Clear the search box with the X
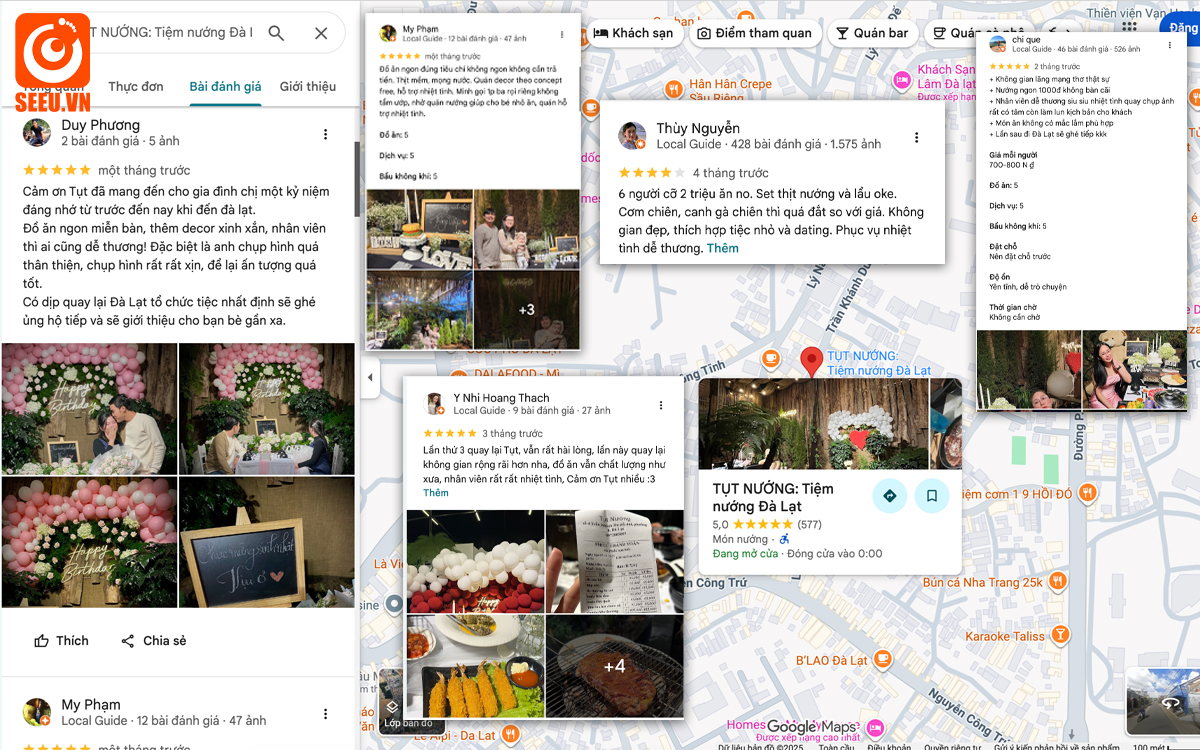Viewport: 1200px width, 750px height. point(323,32)
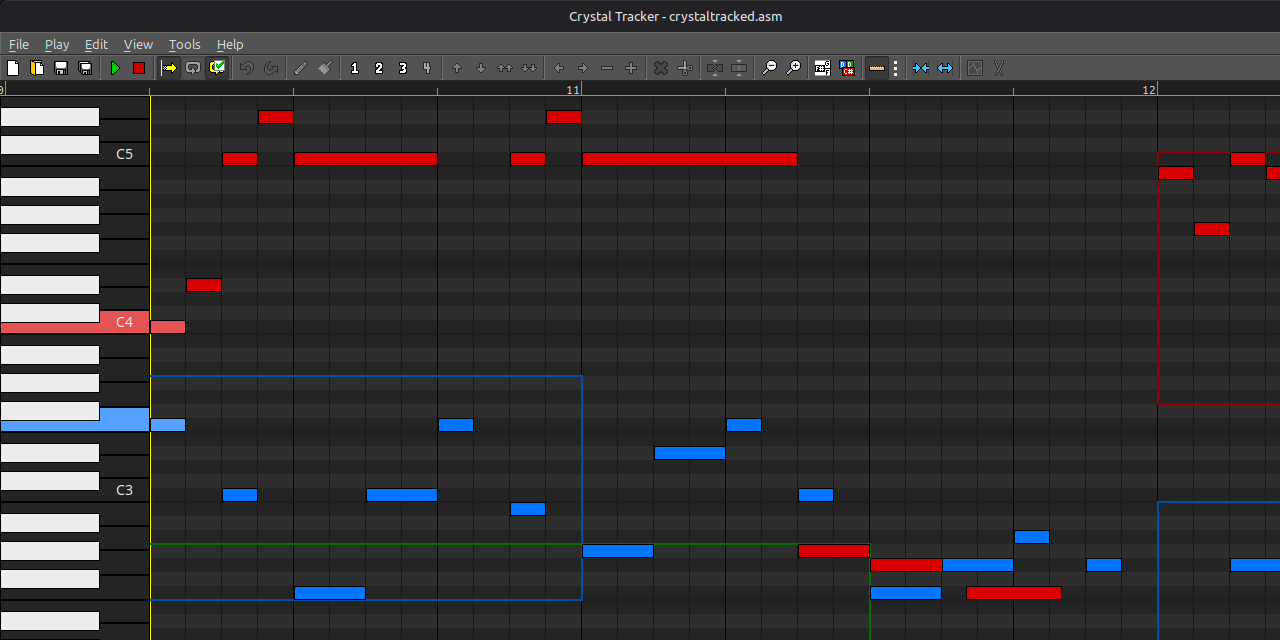
Task: Switch to channel 4
Action: coord(427,68)
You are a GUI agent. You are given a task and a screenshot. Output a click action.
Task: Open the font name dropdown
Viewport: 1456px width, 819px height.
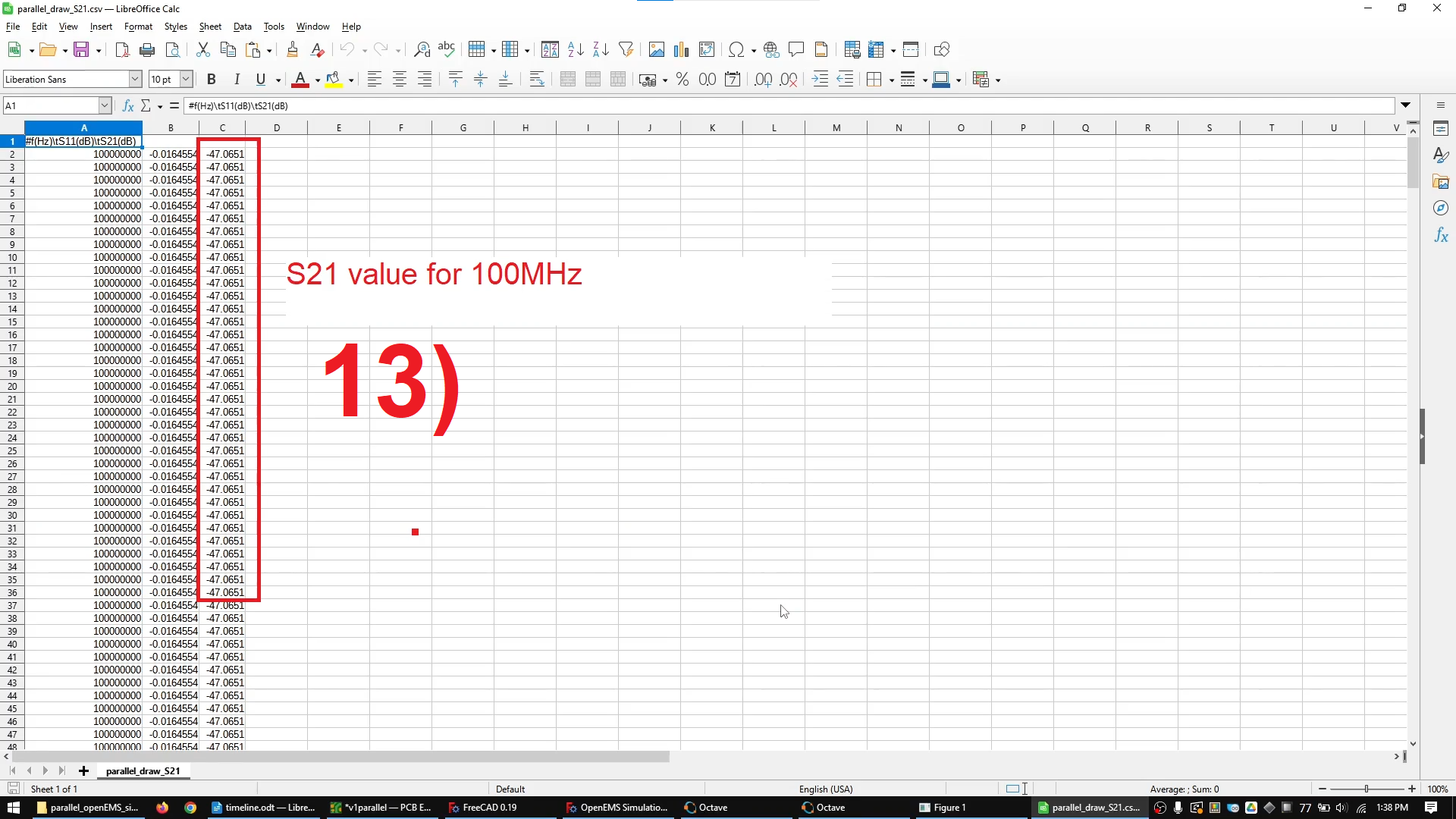tap(134, 79)
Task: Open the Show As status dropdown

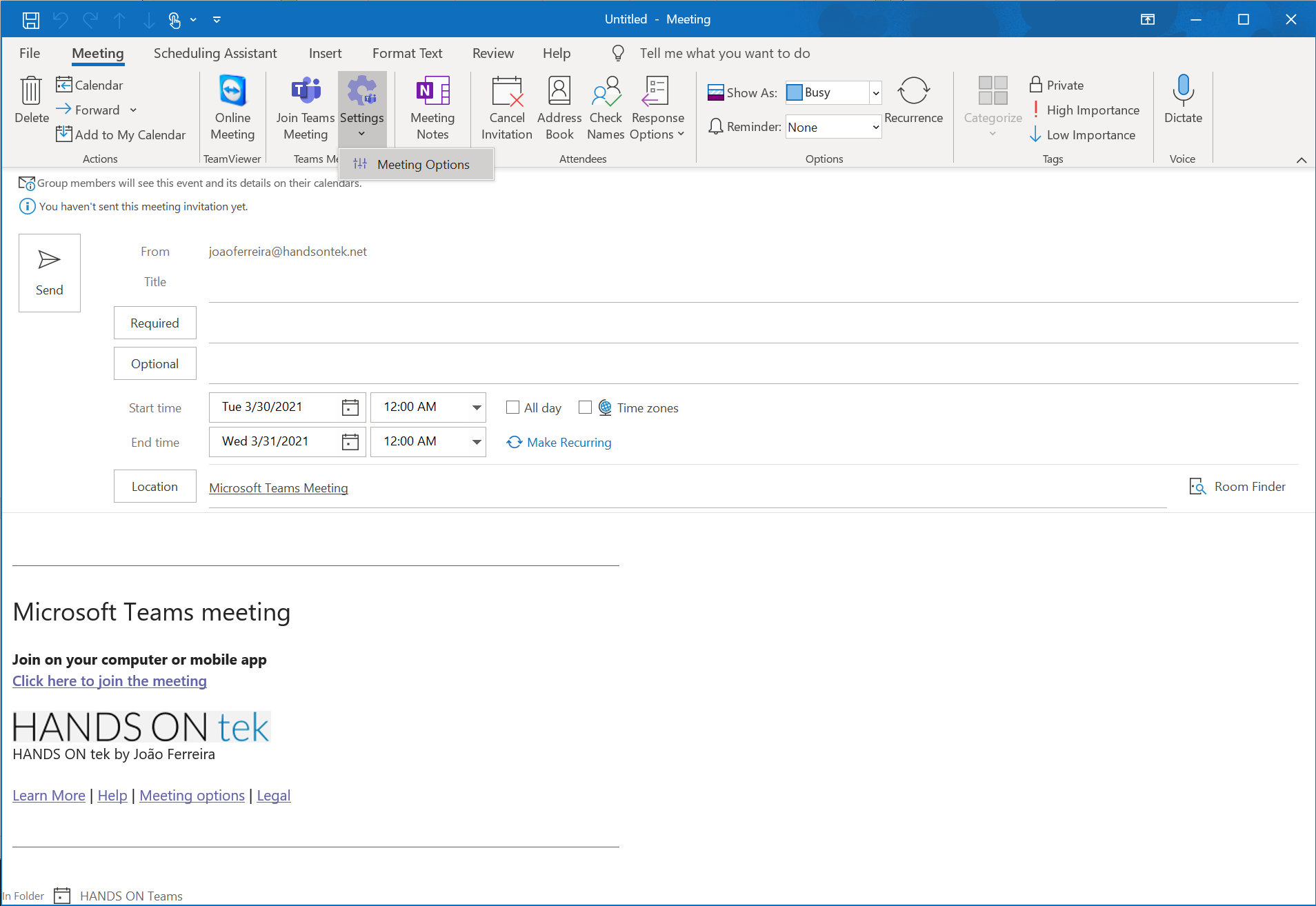Action: (x=875, y=92)
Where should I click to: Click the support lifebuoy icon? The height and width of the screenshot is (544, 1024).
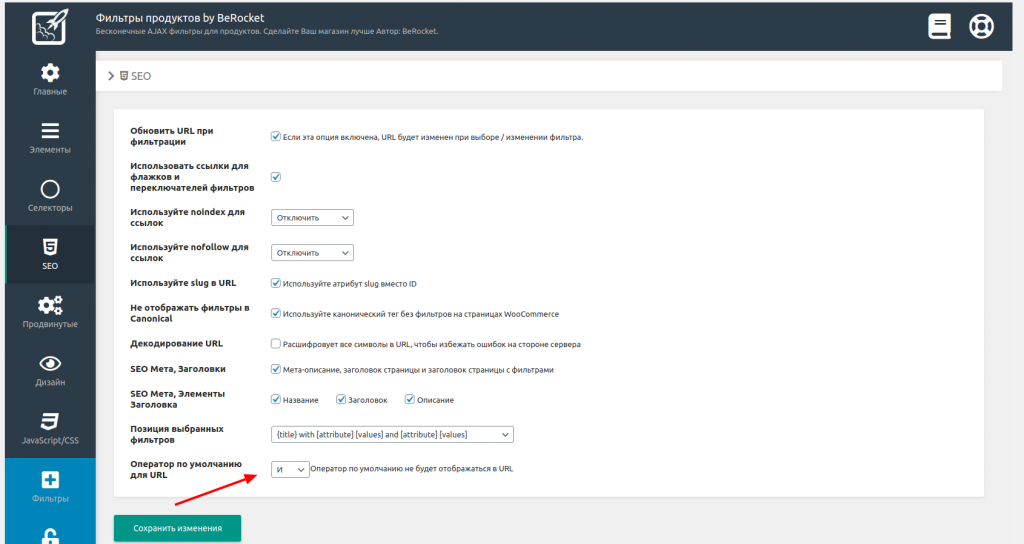coord(981,27)
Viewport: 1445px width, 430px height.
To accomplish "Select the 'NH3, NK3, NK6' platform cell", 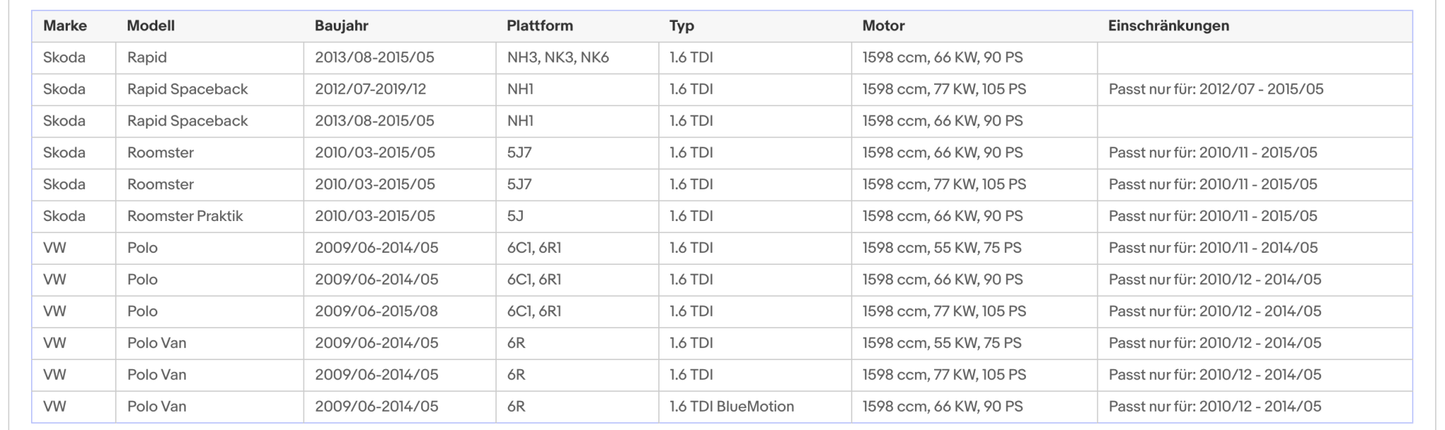I will coord(557,58).
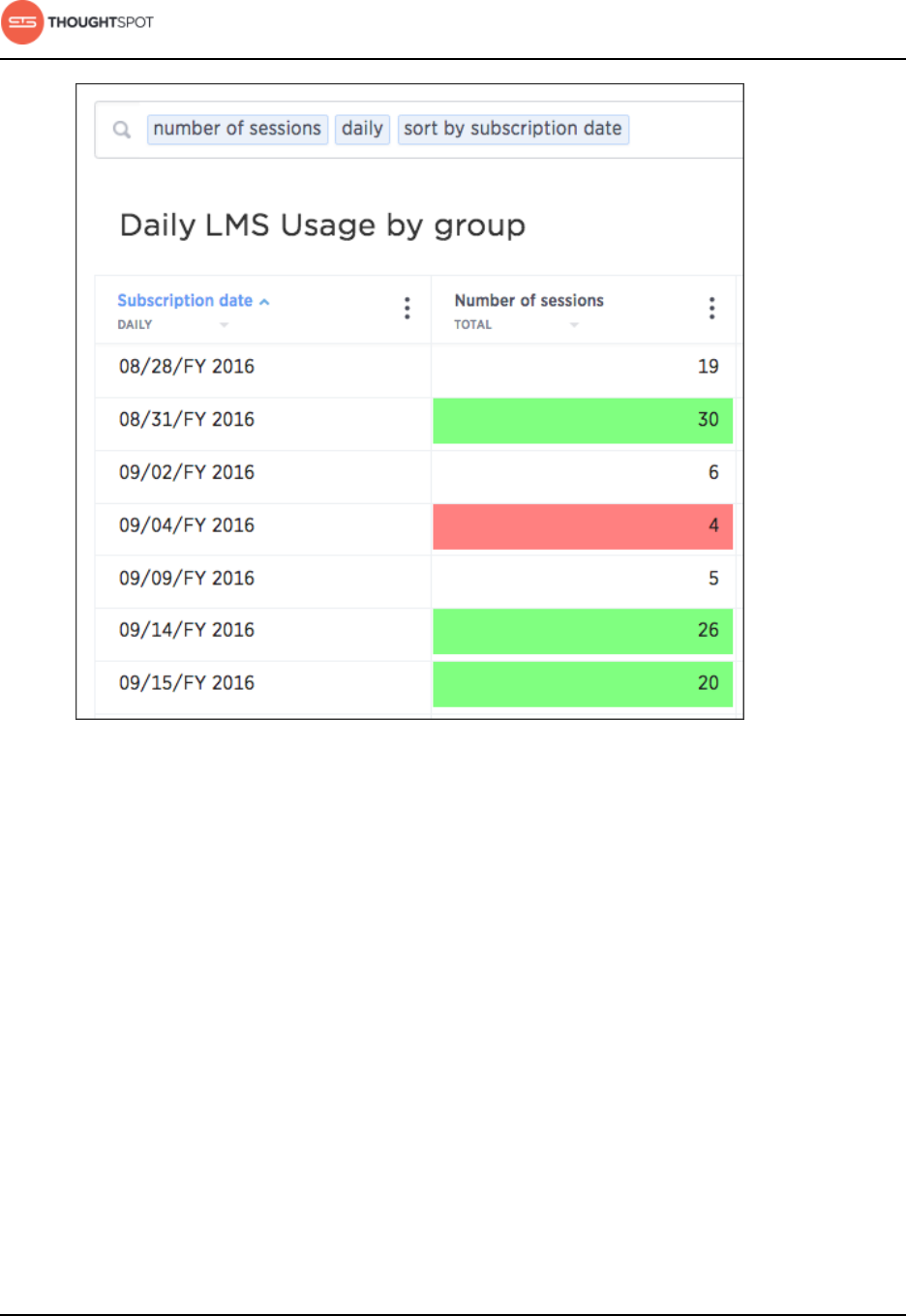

┄┄┄┄┄┄

**Task details**
Copy the records from the beginning through the line containing "Action: (x=875, y=92)", including that line, reproducing every character as it appears. Omit the pictures.

**Solution for this task**
Clear the search box with the X
Viewport: 1200px width, 750px height. point(323,32)
Task: Switch to channel 4
Action: coord(427,68)
You are a GUI agent. You are given a task and a screenshot. Output a click action.
Task: Open the font name dropdown
Viewport: 1456px width, 819px height.
tap(134, 79)
Task: Open the Show As status dropdown

Action: (x=875, y=92)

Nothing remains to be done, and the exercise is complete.